# SELECTION start

This is an automated email from the ASF dual-hosted git repository.
wenchen pushed a commit to branch branch-4.0
in repository https://gitbox.apache.org/repos/asf/spark.git
The following commit(s) were added to refs/heads/branch-4.0 by this push:
new 1893f85501b3 [SPARK-50875][SQL] Add RTRIM collations to TVF
1893f85501b3 is described below
commit 1893f85501b3b8753f366c34328339eeb2aee726
Author: Stevo Mitric <[email protected]>
AuthorDate: Tue Jan 21 12:04:39 2025 +0800
[SPARK-50875][SQL] Add RTRIM collations to TVF
### What changes were proposed in this pull request?
Added all RTRIM collations to TVF when using `Collations` generator.
### Why are the changes needed?
Since RTRIM collation is enabled by default, we need to add it to the list.
### Does this PR introduce _any_ user-facing change?
Yes, using the `collations` function will include `rtrim` collations.
### How was this patch tested?
Modified TVF collation tests.

# SELECTION end
# PROVIDED MATERIAL start

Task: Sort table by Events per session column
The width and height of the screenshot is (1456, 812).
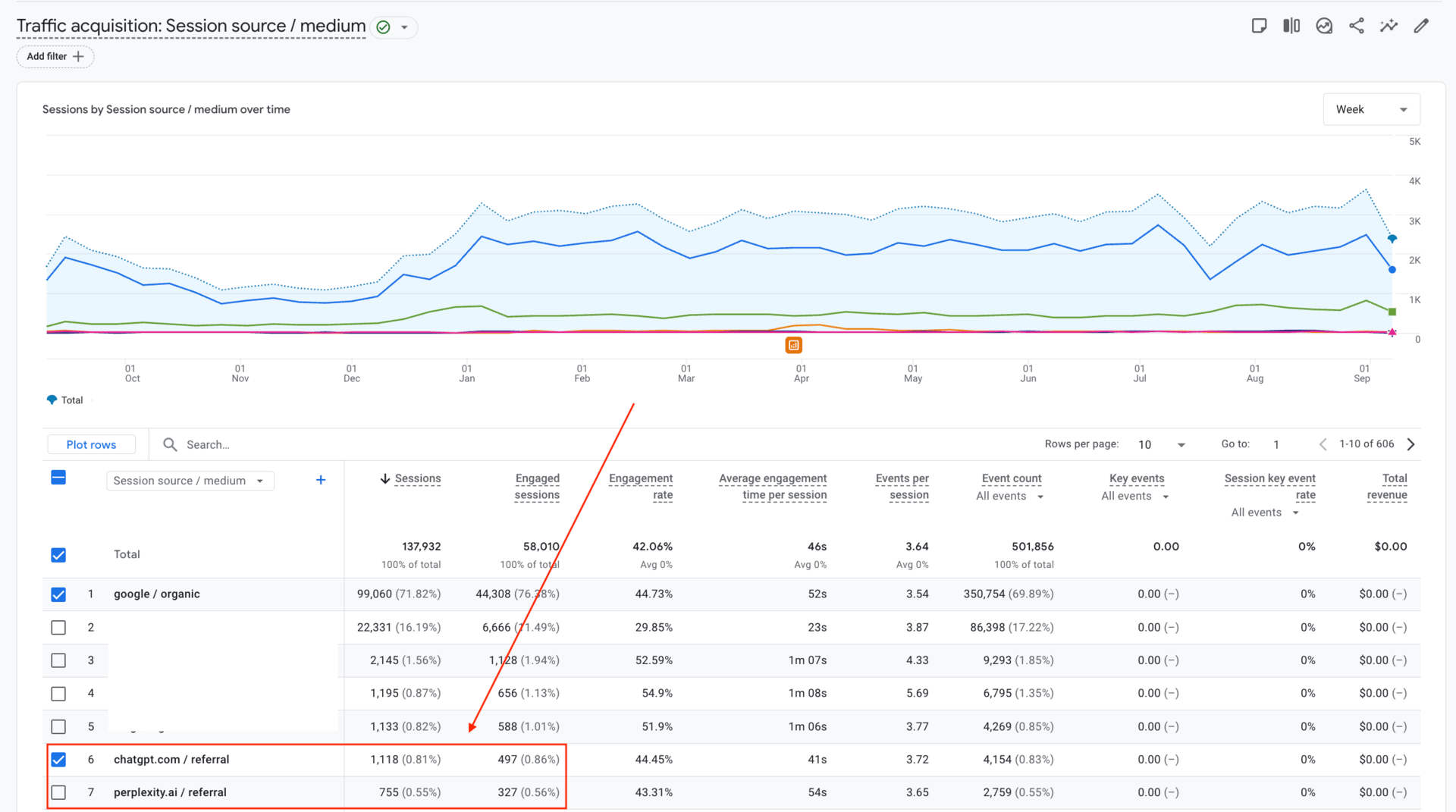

# PROVIDED MATERIAL end

• **DIRECTIVES**:
• a. Decide whether each statement agrees with the commit message, answering yes or no and quoting the deciding words: (i) the commit went to branch-4.0; (ii) RTRIM collation is disabled by default; (iii) testing was done by adding a new test suite.
• b. Substitute "table-valued function" for "TVF" in the commit message, everything from "Added all RTRIM" down to "to the list.", and write that stretch out.
• c. List every section heading in the commit message that begins with ###.
The lines have nothing to do with the commit message.

• **TASK-BY-TASK SOLUTIONS**:
• a.
(i) Yes: "wenchen pushed a commit to branch branch-4.0"
(ii) No: "Since RTRIM collation is enabled by default"
(iii) No: "Modified TVF collation tests."

• b.
Added all RTRIM collations to table-valued function when using `Collations` generator.
### Why are the changes needed?
Since RTRIM collation is enabled by default, we need to add it to the list.

• c.
What changes were proposed in this pull request?
Why are the changes needed?
Does this PR introduce _any_ user-facing change?
How was this patch tested?